Growers will need to weigh their options, considering their needs and the state of the market, to determine if they’ll take their harvest immediately for some much-needed cash, sit on their harvest until the market rebounds or file an insurance claim. Chumrau said it will vary farm by farm, depending on individual circumstances.
“Young farmers that are just getting in, or they’ve bought out their parents or something like that, a lot of times they are still paying off loans for equipment, for land, maybe they’re leasing land, so they’re going to have those higher overhead costs that need to be covered,” Chumrau said. “Whereas, if you’re more established, and you’ve been able to work longer and pay off some of those things, then the economics works out differently.”
The inability to break even is stressing even established growers like Marci Green, who cultivates bluegrass, wheat, canola, lentils, malt barley and more on her family homestead, Green View Farms near Fairfield. She does so alongside her husband, Lonnie Green, and their sons Jordan and Derek Green, now the seventh generation to work the land.

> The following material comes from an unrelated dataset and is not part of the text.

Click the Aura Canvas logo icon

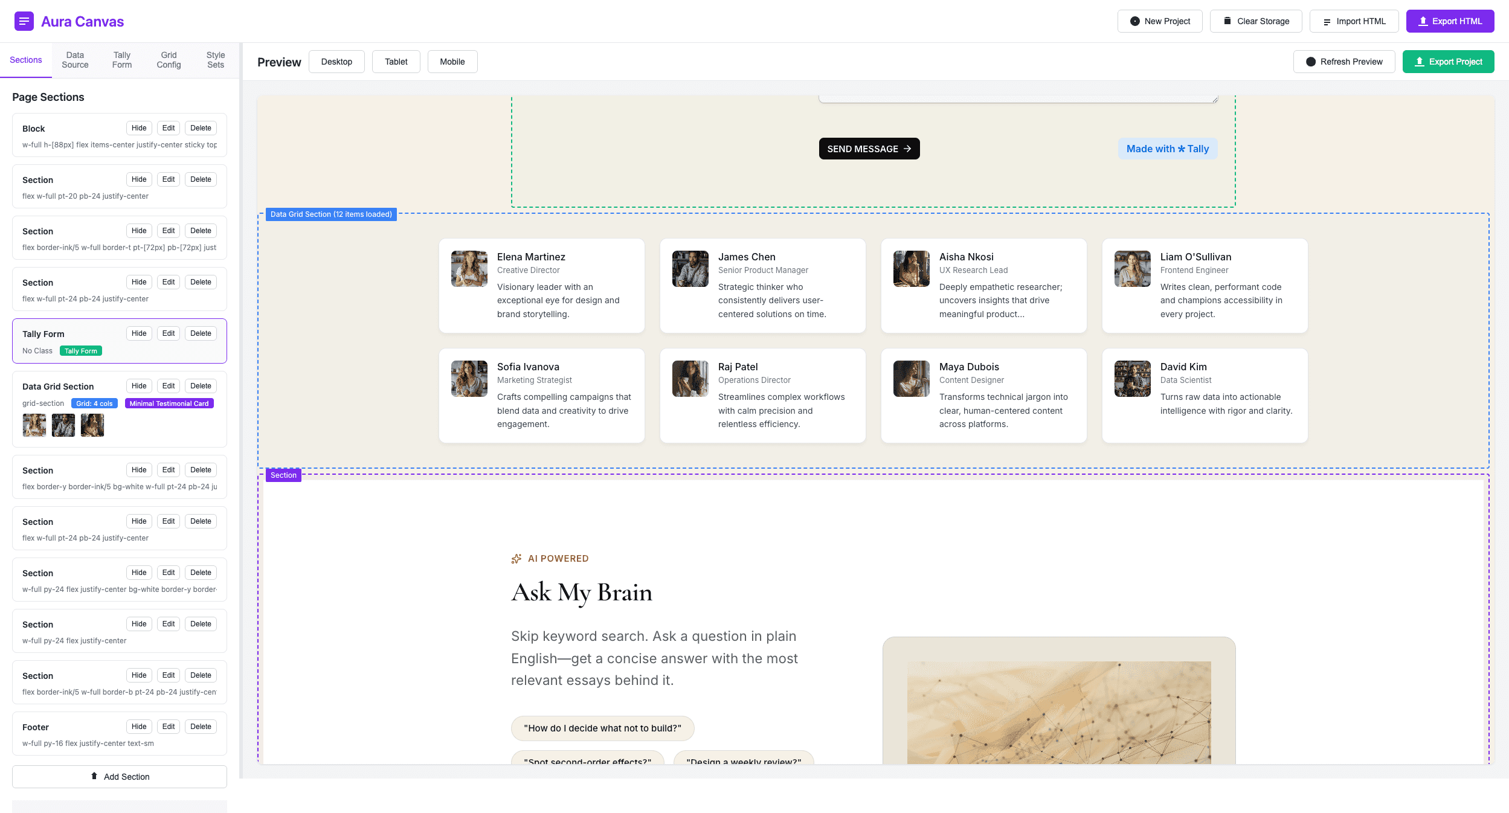[24, 21]
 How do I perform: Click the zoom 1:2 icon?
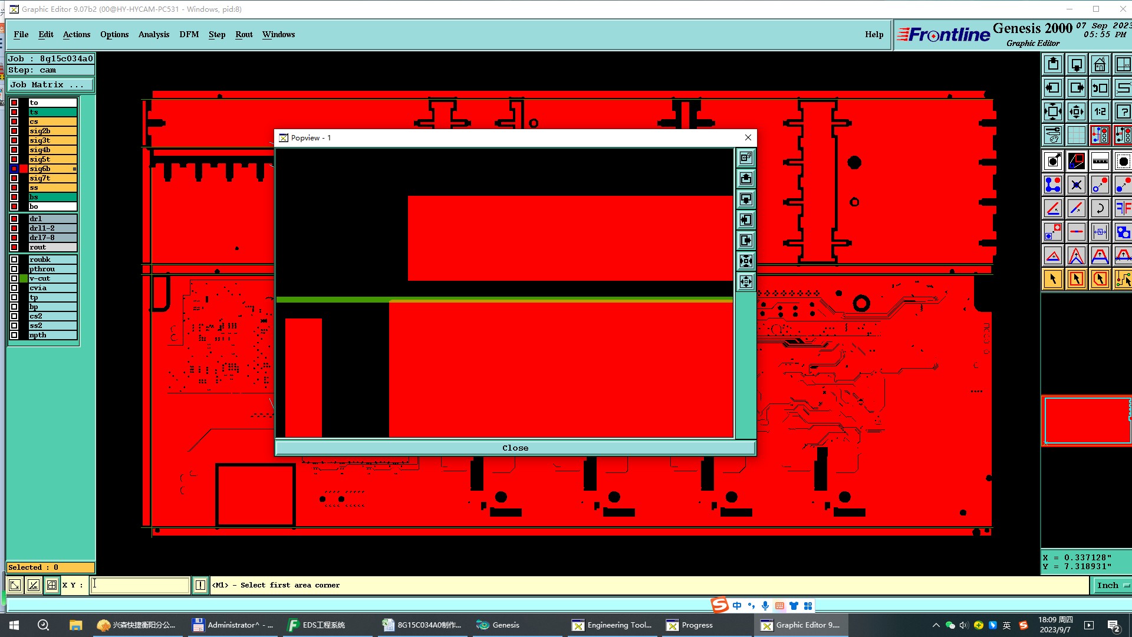tap(1100, 111)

Green said she is expecting some bountiful harvests and will store some on her property until prices rebound. She’ll need to take some of that grain to market immediately to secure cash flow. She doesn’t think she’ll be able to hold on to what she’s storing for long before the budget tightens again.
“We’ll store some, but we’re probably talking months,” Green said. “We won’t be holding it for a year. We won’t be holding it for six months, even.”
Weather strikes again
Harding said every year brings new challenges, and this year, the weather wiped out about 25 percent of his winter and spring wheat crops, both named based on the time of year they’re planted.
Winter wheat is planted in the fall and lays dormant most of the winter, using snow cover as insulation from high winds and temperature fluctuations. That snowfall was limited on Harding’s farm, and some of his planted fields never really got off the ground.
Harding replanted those fields with spring wheat earlier this year, but a cold snap at the end of May left many of those replacement plants damaged by frost.
“If it’s at the right stage of growing, and you get a frost, it can do some real damage,” he said.
Harding and his neighbors weren’t the only ones hit with frost this year: Farmers in Yakima and Klickitat counties also lost spring wheat to the cold, said Michelle Hennings, executive director of the Washington Association of Wheat Growers.
Hennings noted that Washington’s wide range of climates means growers have had to deal with different weather complications or successes on essentially a county-by-county basis. While some areas were adversely affected by the cold, others were struck by last month’s three-week stretch of extreme highs.
In Central Washington, growers are recuperating from the 2021 drought conditions that led to the lowest statewide yield in nearly 60 years. Washington growers produced 87.1 million bushels, roughly half the amount of the year before. Production has since rebounded.